本発明は、耐擦傷性樹脂板における樹脂基板として使用される樹脂板に関する。また、本発明は、この樹脂板を基板とする耐擦傷性樹脂板に関する。さらに、本発明は、この耐擦傷性樹脂板からなるディスプレイ用保護板、特に携帯型情報端末の表示窓保護板に関する。
耐擦傷性樹脂板として、特許文献1には、ポリカーボネート樹脂層の両面に、アクリル樹脂層が積層され、これらアクリル樹脂層の表面に硬化被膜が形成されてなる積層体が記載されている。
しかしながら、この積層体は表面硬度に優れるものの、耐衝撃性が十分に得られないことがあった。
また、耐衝撃性に優れる積層体として、特許文献2には、ポリカーボネート樹脂層の両面に、それぞれ所定量の架橋アクリル酸エステル系重合体を含有するメタクリル樹脂からなるアクリル系樹脂層を積層した積層体が記載されている。
しかしながら、この積層体の表面に硬化被膜を形成すると、耐衝撃性が低下し、積層体に割れが生じることがあった。
国際公開第08/047940号パンフレット 特開平11−58626号公報
本発明の課題は、耐擦傷性樹脂板の樹脂基板として使用され、表面硬度と耐衝撃性に優れる耐擦傷性樹脂板を実現することのできる樹脂板、並びにそれを用いた耐擦傷性樹脂板、ディスプレイ用保護板および携帯型情報端末の表示窓保護板を提供することである。
本発明者らは、上記課題を解決すべく鋭意検討を重ねた結果、ゴム粒子を特定の割合で含有するメタクリル樹脂組成物からなるアクリル系樹脂層が、ポリカーボネート樹脂層の両面に積層された樹脂板を、耐擦傷性樹脂板の樹脂基板として使用する場合には、表面硬度と耐衝撃性に優れる耐擦傷性樹脂板を得ることができるという新たな事実を見出し、本発明を完成させるに至った。
すなわち、本発明の樹脂板は、樹脂基板の少なくとも一方の面に硬化被膜が形成されてなる耐擦傷性樹脂板における前記樹脂基板として使用される樹脂板であって、ポリカーボネート樹脂層の片面にアクリル系樹脂層(A)が積層され、他面にアクリル系樹脂層(B)が積層されてなり、前記アクリル系樹脂層(A)は、メタクリル樹脂およびゴム粒子の合計100重量%を基準にゴム粒子を3〜20重量%の割合で含有するメタクリル樹脂組成物(a)からなり、前記アクリル系樹脂層(B)は、メタクリル樹脂およびゴム粒子の合計100重量%を基準にゴム粒子を10重量%以上の割合で含有するメタクリル樹脂組成物(b)からなり、メタクリル樹脂組成物(b)におけるゴム粒子の含有量が、メタクリル樹脂組成物(a)におけるゴム粒子の含有量よりも多いことを特徴とする。

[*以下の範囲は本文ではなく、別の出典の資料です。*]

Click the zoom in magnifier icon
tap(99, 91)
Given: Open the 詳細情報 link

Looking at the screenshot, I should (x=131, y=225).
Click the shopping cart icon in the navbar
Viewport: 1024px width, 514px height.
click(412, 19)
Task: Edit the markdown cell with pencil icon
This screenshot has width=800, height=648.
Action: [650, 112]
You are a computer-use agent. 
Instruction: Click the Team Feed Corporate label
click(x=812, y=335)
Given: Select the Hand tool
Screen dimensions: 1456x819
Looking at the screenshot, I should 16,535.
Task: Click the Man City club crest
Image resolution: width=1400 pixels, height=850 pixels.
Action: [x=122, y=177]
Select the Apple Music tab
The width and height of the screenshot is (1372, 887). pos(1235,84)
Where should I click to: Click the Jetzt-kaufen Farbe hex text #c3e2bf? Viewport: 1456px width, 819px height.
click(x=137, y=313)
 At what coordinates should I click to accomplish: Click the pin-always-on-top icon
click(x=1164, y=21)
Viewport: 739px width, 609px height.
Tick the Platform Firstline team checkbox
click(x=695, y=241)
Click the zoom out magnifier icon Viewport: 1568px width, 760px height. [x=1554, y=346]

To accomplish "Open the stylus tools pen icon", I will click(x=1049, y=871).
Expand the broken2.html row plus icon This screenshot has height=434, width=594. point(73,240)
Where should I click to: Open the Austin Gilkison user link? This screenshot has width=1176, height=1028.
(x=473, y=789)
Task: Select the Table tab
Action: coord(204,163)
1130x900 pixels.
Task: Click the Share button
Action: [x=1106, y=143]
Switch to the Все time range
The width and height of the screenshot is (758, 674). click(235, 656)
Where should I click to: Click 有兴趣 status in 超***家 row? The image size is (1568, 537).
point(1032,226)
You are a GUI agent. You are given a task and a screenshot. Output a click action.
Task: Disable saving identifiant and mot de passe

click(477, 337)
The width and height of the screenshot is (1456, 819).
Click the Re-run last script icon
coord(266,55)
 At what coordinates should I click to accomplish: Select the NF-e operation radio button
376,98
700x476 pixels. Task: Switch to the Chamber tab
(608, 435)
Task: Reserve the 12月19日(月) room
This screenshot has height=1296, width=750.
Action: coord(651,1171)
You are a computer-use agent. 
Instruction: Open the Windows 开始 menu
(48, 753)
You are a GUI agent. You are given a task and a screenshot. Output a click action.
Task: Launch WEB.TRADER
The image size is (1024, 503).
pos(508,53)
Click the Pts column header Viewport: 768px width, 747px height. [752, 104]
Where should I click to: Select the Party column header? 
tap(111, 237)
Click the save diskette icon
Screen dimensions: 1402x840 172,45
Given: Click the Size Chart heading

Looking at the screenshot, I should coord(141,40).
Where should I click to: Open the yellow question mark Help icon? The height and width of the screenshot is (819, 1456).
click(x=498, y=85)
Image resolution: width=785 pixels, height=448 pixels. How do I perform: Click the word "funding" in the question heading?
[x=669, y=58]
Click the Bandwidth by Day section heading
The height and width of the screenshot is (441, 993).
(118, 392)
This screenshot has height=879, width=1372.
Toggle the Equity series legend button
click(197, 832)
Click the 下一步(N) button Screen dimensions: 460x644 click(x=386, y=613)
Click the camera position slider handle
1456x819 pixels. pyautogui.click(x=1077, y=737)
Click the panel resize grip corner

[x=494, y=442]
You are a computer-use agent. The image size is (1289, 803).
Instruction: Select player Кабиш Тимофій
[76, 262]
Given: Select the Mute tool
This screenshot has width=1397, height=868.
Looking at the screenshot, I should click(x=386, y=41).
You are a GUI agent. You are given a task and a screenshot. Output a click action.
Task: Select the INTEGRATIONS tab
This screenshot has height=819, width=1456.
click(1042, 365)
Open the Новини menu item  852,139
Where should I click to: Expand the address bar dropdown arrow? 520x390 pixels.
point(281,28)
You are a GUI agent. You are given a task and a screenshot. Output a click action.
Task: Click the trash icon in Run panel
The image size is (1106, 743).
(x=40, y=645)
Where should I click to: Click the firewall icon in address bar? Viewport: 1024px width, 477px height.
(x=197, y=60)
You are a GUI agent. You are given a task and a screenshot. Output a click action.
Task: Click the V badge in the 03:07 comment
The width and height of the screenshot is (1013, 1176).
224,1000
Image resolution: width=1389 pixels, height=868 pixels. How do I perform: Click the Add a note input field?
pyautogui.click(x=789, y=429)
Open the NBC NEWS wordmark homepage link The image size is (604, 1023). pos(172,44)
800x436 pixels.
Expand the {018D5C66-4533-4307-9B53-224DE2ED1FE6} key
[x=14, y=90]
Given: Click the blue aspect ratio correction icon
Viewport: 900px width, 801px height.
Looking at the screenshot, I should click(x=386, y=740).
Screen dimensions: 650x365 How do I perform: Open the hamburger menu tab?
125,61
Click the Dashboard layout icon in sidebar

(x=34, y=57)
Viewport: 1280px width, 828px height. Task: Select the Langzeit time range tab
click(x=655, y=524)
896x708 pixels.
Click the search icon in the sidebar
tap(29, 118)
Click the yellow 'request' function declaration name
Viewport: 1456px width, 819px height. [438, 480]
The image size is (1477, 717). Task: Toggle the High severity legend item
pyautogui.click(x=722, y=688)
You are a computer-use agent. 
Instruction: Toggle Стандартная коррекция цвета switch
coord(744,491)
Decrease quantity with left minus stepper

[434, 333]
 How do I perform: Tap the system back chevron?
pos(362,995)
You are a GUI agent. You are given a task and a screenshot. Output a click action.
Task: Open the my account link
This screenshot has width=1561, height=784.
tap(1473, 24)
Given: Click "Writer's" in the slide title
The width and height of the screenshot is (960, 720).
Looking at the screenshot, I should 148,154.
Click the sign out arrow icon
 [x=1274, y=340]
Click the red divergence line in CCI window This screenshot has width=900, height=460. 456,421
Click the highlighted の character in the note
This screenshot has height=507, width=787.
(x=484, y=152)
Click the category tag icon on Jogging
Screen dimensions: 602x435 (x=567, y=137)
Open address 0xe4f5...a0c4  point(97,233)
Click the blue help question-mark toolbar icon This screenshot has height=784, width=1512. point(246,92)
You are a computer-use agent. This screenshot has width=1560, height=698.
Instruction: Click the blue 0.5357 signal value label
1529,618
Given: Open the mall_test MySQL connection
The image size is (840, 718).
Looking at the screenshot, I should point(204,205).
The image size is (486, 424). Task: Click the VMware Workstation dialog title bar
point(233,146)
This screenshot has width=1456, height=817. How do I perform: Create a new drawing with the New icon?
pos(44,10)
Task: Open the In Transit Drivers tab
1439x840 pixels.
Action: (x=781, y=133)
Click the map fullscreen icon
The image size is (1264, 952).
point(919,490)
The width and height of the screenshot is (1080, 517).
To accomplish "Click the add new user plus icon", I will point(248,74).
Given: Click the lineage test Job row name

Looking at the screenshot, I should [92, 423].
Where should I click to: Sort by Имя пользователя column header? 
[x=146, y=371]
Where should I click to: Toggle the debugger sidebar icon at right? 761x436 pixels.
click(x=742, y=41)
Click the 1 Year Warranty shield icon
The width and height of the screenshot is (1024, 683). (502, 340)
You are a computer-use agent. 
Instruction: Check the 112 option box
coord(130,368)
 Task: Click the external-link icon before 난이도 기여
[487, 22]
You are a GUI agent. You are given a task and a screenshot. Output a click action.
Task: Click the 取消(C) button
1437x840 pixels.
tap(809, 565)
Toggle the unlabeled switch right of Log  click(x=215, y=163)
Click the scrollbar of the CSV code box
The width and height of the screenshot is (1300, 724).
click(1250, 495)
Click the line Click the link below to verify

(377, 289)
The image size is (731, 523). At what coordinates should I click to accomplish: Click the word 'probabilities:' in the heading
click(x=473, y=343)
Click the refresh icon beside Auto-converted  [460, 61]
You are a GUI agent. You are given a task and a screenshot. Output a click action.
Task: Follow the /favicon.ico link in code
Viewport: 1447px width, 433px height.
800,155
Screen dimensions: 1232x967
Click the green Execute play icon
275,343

本発明の樹脂板は、前記ポリカーボネート樹脂層、アクリル系樹脂層(A)およびアクリル系樹脂層(B)が、共押出成形により積層されてなるのが二次成形し易い点で望ましい。
本発明の耐擦傷性樹脂板は、前記樹脂板における前記アクリル系樹脂層(A)またはアクリル系樹脂層(B)の表面に硬化被膜が形成されてなる。
本発明の耐擦傷性樹脂板は、前記アクリル系樹脂層(A)およびアクリル系樹脂層(B)の表面に硬化被膜が形成されているのが好ましい。
本発明のディスプレイ用保護板は、前記耐擦傷性樹脂板におけるアクリル系樹脂層(B)をディスプレイ側に向けて設置するものである。
本発明の携帯型情報端末の表示窓保護板は、前記耐擦傷性樹脂板におけるアクリル系樹脂層(B)を表示窓側に向けて設置するものである。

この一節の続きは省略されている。